• _Instructions for the task_: In the records below, find the line holding "The width and height of the screenshot is (1300, 924)." and the line holding "Click the purple". Set down both, with every line between them, exactly.

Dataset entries
########

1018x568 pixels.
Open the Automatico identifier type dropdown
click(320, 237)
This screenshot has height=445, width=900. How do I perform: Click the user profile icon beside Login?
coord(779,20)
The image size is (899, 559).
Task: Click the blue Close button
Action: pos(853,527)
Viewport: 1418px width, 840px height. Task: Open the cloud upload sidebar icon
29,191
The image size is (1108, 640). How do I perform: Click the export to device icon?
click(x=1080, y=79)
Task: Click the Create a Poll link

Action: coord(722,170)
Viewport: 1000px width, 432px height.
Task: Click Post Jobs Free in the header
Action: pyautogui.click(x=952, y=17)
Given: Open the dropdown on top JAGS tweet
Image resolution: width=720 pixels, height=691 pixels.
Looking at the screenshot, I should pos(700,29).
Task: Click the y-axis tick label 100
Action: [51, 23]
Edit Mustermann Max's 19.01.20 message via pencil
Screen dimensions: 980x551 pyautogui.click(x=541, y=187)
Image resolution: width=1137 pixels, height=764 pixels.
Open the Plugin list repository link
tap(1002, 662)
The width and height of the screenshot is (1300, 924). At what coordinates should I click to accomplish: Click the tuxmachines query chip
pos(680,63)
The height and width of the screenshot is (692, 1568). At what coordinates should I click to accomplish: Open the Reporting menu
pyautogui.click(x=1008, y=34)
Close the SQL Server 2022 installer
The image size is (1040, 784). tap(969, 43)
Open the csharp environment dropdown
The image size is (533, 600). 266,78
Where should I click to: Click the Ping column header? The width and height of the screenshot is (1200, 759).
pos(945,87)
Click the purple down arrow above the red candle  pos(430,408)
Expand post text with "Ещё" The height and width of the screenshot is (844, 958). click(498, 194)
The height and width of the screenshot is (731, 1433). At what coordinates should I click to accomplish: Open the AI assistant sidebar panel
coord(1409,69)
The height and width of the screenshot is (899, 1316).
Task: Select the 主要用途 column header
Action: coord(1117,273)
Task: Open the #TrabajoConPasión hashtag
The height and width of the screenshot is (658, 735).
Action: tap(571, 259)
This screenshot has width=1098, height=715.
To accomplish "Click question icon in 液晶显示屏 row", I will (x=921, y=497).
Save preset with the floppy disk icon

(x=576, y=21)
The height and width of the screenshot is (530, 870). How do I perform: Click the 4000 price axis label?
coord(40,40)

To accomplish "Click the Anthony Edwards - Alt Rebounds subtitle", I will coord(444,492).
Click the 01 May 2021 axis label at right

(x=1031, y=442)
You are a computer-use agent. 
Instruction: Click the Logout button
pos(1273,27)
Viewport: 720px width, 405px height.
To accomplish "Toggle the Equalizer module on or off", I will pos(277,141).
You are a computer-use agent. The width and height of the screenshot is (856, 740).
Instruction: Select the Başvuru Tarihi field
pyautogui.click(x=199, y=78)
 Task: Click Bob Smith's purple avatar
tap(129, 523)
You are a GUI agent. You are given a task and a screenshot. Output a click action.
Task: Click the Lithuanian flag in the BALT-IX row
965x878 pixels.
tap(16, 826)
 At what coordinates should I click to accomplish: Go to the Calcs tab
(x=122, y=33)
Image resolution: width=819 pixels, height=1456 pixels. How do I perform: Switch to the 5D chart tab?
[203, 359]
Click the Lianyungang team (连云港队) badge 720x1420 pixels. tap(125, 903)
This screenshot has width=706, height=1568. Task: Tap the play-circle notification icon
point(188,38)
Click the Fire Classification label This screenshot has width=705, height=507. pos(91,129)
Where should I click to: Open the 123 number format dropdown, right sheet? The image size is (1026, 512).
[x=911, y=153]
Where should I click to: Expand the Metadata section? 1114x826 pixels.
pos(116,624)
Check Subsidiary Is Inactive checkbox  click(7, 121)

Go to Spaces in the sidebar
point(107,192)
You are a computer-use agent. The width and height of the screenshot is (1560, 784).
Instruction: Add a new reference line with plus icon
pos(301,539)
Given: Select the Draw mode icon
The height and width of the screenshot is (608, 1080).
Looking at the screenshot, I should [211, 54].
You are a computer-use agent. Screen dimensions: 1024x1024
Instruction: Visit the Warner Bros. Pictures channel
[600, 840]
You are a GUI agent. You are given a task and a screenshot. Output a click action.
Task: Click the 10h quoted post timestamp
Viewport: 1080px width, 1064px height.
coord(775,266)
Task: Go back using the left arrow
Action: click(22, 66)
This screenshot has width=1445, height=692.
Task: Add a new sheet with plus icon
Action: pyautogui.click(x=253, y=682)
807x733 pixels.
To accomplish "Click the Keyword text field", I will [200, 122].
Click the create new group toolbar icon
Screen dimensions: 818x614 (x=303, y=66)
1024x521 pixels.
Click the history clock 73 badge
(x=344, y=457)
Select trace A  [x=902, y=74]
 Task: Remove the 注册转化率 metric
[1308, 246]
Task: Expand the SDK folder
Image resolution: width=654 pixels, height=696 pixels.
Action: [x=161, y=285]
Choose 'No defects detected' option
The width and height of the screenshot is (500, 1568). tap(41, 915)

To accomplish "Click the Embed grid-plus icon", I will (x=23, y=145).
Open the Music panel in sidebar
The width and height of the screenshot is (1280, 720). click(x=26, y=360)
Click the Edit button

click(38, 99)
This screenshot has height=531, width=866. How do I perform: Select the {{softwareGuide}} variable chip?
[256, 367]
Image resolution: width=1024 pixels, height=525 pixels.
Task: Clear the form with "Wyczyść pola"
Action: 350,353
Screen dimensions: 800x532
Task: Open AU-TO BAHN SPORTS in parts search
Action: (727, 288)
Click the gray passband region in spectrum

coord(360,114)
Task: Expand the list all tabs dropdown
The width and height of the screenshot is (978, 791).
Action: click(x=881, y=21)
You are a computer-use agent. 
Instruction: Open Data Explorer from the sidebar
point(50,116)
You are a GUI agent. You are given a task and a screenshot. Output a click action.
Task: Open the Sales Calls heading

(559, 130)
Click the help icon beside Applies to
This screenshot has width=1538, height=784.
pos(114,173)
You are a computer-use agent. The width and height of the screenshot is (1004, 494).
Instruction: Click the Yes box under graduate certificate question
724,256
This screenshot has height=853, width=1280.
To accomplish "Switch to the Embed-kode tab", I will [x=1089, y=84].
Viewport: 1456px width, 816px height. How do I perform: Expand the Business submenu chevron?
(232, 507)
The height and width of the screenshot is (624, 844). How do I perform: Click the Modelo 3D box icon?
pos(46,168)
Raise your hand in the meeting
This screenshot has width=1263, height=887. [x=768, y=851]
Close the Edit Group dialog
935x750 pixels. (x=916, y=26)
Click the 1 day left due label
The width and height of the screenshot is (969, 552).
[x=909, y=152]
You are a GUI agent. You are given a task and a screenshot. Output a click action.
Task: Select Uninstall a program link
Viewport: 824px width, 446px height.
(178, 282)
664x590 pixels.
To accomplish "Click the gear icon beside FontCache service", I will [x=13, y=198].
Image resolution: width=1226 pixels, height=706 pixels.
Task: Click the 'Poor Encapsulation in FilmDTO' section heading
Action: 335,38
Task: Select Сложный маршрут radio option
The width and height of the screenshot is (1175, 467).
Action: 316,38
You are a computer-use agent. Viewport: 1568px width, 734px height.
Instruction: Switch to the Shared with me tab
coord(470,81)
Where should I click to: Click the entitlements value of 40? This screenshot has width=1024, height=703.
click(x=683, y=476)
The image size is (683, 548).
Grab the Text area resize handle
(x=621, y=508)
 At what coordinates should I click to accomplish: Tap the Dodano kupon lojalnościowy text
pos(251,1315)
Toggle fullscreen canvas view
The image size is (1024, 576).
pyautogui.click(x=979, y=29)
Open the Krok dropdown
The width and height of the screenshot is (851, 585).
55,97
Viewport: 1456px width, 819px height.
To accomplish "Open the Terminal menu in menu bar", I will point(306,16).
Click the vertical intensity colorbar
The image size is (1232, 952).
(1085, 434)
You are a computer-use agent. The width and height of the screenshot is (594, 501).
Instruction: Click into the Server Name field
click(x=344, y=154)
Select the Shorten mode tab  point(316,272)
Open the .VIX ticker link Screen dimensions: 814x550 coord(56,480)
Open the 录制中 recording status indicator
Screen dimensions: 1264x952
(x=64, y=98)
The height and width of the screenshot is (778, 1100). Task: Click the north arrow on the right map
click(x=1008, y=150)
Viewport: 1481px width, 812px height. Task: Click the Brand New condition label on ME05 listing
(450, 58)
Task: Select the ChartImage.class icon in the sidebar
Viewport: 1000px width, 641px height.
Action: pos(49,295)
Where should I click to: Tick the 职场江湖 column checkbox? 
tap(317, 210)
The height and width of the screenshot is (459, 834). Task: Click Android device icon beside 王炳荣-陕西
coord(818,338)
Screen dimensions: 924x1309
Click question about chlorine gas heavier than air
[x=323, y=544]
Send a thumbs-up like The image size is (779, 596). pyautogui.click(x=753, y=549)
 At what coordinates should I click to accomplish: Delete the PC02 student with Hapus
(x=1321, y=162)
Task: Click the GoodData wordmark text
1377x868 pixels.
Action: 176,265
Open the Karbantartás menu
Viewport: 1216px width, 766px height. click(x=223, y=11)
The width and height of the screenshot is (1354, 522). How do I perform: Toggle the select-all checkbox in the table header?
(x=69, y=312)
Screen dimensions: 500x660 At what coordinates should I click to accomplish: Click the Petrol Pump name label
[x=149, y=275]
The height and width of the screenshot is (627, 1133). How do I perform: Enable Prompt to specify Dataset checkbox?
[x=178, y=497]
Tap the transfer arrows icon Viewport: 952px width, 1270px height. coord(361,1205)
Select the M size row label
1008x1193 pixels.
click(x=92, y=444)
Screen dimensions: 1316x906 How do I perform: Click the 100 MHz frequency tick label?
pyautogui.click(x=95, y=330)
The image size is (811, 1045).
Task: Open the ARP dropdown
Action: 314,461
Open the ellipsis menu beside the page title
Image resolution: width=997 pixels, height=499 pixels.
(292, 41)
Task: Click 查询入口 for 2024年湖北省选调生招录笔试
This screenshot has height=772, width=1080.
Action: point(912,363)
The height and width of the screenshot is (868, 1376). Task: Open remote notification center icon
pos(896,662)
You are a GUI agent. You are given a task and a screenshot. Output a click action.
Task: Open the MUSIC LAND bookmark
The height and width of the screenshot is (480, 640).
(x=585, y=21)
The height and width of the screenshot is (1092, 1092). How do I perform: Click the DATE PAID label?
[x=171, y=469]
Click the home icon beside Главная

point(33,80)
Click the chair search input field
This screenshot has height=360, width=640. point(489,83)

########

• _Answer_:
The width and height of the screenshot is (1300, 924). At what coordinates should I click to accomplish: Click the tuxmachines query chip
pos(680,63)
The height and width of the screenshot is (692, 1568). At what coordinates should I click to accomplish: Open the Reporting menu
pyautogui.click(x=1008, y=34)
Close the SQL Server 2022 installer
The image size is (1040, 784). tap(969, 43)
Open the csharp environment dropdown
The image size is (533, 600). 266,78
Where should I click to: Click the Ping column header? The width and height of the screenshot is (1200, 759).
pos(945,87)
Click the purple down arrow above the red candle  pos(430,408)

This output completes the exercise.